This article was accepted for publication as part of eLife's original publishing model.

History

Version of Record updated February 21, 2023
Version of Record published February 17, 2023
Accepted Manuscript published December 22, 2022
Accepted December 21, 2022
Received June 20, 2022
Preprint posted May 26, 2022

Go to the preprint

Decision letter

Saad Jbabdi

Reviewing Editor; University of Oxford, United Kingdom
Floris P de Lange

Senior Editor; Radboud University, Netherlands
Emma C Robinson

Reviewer; King's College London, United Kingdom
Jason P Lerch

Reviewer; University of Oxford, United Kingdom

Our editorial process produces two outputs: (i) public reviews designed to be posted alongside the preprint for the benefit of readers; (ii) feedback on the manuscript for the authors, including requests for revisions, shown below. We also include an acceptance summary that explains what the editors found interesting or important about the work.

Decision letter after peer review:

Thank you for submitting your article "A generalizable brain extraction net (BEN) for multimodal MRI data from rodents, nonhuman primates, and humans" for consideration by eLife. Your article has been reviewed by 2 peer reviewers, and the evaluation has been overseen by a Reviewing Editor and Floris de Lange as the Senior Editor. The following individuals involved in the review of your submission have agreed to reveal their identity: Emma C. Robinson, PhD (Reviewer #1); Jason P Lerch (Reviewer #2).

The reviewers have discussed their reviews with one another, and the Reviewing Editor has drafted this to help you prepare a revised submission.

Essential revisions:

The one major point raised by reviewer 2 appears to me to be the most important to properly address, as it appears the method did not work well on the reviewer's own data, casting doubt on the generalisability of the approach- the main selling point of the paper.

Reviewer #1 (Recommendations for the authors):

I recommend that the paper is largely ready for publication in its current form.

Reviewer #2 (Recommendations for the authors):

The major point I'd like to see the authors discuss is when BEN needs to be retrained on different input data and discuss techniques to improve generalizability. In the examples given and weights provided they suggest that, for example, 7T and 9.4T T2w mouse data needs different networks. This is somewhat surprising to me and suggests that the networks might be overfitting to their input data. My own tests (as described in the public review) also suggest that even subtle changes to out-of-sample data quickly degrade performance.

Secondly, I find that the narrative in places overstates the importance of their work, primarily since in my opinion the community has created multiple brain masking algorithms in different species that work well. Three examples include:

1) Line 17: the claim that brain extraction in animals is not fully automated; the relatively simpler brains, especially in rodents, means that image registration-based approaches to segmenting brains is quite successful and has been implemented in multiple toolkits. Similarly, the claim that the performance of registration-based methods is limited is at odds with the data.

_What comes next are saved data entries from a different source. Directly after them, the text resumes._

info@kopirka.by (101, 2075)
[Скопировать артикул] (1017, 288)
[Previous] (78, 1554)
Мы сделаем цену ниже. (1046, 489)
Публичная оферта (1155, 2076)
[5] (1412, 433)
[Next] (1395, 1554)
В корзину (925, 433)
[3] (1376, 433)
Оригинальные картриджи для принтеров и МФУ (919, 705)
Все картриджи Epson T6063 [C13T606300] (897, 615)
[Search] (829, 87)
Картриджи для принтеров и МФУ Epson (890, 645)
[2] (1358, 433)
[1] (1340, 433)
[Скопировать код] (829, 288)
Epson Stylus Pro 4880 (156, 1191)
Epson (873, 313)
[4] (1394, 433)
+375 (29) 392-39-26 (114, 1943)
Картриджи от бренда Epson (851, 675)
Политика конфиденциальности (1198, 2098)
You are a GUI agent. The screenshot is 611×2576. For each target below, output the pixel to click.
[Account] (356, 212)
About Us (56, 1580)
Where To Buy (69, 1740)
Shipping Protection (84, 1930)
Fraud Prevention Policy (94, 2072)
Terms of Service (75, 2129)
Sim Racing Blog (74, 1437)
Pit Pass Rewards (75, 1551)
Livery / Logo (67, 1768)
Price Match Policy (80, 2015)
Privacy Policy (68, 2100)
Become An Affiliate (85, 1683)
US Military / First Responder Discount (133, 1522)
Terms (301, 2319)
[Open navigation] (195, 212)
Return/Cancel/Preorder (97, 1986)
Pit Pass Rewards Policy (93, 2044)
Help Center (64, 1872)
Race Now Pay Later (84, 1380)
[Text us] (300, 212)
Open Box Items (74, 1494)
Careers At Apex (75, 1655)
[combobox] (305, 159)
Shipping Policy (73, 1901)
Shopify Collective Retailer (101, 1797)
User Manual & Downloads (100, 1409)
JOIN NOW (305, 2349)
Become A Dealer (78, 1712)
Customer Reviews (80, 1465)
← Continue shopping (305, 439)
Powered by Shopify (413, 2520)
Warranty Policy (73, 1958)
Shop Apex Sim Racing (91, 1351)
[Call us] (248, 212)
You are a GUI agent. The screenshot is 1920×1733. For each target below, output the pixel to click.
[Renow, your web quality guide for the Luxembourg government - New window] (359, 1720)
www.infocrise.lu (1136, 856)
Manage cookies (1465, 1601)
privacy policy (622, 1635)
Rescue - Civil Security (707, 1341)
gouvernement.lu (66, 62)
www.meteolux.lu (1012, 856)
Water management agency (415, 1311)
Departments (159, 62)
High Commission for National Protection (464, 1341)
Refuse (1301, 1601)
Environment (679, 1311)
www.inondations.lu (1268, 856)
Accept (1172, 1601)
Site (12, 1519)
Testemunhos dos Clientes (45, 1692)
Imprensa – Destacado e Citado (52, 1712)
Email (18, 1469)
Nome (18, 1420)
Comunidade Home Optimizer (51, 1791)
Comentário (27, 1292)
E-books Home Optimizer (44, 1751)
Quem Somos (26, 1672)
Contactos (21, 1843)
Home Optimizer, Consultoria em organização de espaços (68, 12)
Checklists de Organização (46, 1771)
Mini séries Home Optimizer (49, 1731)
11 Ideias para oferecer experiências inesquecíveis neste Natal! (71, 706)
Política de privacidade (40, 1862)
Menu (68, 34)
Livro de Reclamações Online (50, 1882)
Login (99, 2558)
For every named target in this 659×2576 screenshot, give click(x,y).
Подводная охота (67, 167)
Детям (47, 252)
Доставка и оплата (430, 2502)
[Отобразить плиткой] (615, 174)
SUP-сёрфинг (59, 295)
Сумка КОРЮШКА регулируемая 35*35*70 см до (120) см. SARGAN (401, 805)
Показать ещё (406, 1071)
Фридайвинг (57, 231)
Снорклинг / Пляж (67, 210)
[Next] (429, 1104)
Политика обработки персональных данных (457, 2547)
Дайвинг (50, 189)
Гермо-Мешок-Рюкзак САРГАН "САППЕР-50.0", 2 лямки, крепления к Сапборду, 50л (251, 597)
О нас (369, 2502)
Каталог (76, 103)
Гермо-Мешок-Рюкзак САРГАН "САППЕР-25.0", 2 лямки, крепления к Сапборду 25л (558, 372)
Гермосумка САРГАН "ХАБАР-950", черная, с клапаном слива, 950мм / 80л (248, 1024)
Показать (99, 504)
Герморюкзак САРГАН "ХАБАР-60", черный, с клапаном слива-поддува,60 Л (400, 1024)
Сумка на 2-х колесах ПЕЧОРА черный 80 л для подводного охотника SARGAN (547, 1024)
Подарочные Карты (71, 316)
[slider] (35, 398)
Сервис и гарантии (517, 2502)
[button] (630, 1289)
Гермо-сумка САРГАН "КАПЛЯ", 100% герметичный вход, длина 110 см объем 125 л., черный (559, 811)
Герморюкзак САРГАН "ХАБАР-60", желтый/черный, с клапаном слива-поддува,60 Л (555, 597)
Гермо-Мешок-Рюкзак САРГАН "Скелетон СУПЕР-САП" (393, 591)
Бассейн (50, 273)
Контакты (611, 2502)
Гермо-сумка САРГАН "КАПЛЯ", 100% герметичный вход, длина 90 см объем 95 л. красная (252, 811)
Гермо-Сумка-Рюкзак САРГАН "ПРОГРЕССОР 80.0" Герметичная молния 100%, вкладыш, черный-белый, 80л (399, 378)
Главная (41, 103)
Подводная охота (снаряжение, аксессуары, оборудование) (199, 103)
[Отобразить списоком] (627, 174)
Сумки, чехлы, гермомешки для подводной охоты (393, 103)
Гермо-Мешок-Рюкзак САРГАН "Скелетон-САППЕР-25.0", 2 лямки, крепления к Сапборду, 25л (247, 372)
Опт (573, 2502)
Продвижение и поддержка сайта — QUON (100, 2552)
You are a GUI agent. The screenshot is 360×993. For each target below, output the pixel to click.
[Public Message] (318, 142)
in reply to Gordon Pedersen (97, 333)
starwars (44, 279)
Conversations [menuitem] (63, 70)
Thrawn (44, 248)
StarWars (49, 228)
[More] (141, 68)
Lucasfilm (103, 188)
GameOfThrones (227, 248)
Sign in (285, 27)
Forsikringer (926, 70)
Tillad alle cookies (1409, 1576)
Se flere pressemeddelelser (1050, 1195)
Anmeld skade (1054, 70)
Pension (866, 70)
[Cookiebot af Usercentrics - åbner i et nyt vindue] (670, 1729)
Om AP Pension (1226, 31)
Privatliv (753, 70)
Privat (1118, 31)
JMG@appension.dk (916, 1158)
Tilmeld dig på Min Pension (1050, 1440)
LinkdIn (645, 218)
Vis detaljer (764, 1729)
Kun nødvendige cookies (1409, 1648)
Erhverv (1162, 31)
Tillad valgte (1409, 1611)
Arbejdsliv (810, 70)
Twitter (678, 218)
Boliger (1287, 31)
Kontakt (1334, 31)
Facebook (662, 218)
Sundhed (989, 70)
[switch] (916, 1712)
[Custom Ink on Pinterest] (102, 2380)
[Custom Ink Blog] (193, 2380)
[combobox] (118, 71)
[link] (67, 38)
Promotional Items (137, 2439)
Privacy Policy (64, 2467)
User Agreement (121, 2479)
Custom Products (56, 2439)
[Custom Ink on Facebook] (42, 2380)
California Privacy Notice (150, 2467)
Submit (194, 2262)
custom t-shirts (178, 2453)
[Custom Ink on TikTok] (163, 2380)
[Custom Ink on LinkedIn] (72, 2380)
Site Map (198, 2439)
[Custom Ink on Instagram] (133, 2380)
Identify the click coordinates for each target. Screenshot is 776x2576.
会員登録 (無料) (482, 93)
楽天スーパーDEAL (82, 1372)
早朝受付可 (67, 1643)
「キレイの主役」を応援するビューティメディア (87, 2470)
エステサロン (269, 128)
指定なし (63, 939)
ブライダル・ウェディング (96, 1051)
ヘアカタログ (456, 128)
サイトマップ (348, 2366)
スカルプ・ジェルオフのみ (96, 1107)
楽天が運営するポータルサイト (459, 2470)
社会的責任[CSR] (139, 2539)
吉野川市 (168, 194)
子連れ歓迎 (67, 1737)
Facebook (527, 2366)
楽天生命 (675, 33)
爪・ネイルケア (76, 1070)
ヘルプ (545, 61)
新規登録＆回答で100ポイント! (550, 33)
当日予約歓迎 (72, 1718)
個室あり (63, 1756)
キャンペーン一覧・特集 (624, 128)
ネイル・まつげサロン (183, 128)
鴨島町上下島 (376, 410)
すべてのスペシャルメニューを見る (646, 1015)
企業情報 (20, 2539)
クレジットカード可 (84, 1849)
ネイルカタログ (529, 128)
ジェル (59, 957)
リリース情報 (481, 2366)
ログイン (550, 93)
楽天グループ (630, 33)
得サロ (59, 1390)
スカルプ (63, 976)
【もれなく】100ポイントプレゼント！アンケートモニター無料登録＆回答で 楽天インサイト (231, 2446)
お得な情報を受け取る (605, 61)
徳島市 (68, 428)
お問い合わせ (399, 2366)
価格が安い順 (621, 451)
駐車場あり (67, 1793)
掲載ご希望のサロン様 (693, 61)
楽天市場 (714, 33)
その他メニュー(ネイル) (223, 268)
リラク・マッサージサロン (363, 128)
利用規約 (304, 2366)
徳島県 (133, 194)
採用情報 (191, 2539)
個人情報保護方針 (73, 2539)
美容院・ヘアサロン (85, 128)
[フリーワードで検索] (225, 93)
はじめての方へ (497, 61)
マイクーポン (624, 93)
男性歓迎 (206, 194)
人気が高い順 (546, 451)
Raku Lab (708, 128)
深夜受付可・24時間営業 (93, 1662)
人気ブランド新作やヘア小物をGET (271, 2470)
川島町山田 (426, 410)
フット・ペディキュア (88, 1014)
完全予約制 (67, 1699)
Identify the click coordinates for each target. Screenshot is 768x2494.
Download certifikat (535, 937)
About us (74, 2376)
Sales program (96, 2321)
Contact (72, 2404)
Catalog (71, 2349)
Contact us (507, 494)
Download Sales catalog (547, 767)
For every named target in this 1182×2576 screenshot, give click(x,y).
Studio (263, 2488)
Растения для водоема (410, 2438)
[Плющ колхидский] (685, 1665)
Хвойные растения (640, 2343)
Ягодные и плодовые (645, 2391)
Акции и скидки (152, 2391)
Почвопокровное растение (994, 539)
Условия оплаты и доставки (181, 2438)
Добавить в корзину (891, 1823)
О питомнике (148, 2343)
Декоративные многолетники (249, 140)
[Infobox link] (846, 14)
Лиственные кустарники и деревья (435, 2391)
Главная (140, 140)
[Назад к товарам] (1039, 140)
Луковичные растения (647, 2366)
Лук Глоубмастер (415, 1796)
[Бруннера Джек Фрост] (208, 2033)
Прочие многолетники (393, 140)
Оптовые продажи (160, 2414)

2) It is not clear to me why the authors would expect FSL or FreeSurfer to work on rodents out of the box, given that the algorithms were never tuned for non-human brains (as far as I am aware). Their inclusion for animal brain segmentation tasks thus appears to be a bit of a straw man.

3) I also found Figure 7 and the related arguments about why BEN is necessary a bit odd; any decent registration/segmentation pipeline would incorporate brain masking, so the comparison of with and without masking is also a false contrast. There are lots of interesting ideas in this manuscript that it does not need these types of strawman arguments, so I would suggest removing this section entirely or alternately comparing the inclusion of BEN for masking as compared to alternate pipelines with masking included as well.

https://doi.org/10.7554/eLife.81217.sa1

Author response

Essential revisions:

The one major point raised by reviewer 2 appears to me to be the most important to properly address, as it appears the method did not work well on the reviewer's own data, casting doubt on the generalisability of the approach- the main selling point of the paper.

We thank the Editors very much. These comments are very encouraging, valuable, and constructive. We have carefully revised our manuscript based on the comments of the reviewers. Please refer to our response to the reviewers for details.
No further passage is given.